*Raw records*:
- - - - -

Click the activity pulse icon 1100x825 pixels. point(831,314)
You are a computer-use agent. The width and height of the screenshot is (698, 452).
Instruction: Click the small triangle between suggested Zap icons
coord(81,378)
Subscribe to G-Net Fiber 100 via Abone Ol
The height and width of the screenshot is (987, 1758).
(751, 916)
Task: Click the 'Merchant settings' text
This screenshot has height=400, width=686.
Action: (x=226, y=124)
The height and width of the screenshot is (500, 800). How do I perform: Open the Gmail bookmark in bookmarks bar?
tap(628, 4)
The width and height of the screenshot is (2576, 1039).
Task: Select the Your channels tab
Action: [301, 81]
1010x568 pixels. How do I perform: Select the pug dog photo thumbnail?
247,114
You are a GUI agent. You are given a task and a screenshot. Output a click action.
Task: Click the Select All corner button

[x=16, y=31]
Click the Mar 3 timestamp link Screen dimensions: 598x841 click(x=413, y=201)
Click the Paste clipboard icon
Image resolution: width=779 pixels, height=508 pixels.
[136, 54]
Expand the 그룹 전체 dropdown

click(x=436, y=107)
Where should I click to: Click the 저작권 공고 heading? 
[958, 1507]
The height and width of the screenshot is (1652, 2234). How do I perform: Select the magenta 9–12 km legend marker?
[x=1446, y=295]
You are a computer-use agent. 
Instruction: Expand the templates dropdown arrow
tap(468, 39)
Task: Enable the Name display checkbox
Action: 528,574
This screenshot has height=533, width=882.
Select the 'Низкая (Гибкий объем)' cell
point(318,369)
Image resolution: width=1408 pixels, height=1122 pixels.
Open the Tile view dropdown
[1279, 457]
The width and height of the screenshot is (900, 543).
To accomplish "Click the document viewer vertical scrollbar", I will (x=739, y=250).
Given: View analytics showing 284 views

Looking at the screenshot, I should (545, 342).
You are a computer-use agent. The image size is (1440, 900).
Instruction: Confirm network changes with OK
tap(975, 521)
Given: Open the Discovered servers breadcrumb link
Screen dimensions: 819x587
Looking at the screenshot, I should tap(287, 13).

- - - - -

*Written request*:
Reproduce verbatim the stretch of the items from the line containing "Given: Open the" through the end of the items, including both ends.

*Response to this exercise*:
Given: Open the Discovered servers breadcrumb link
Screen dimensions: 819x587
Looking at the screenshot, I should tap(287, 13).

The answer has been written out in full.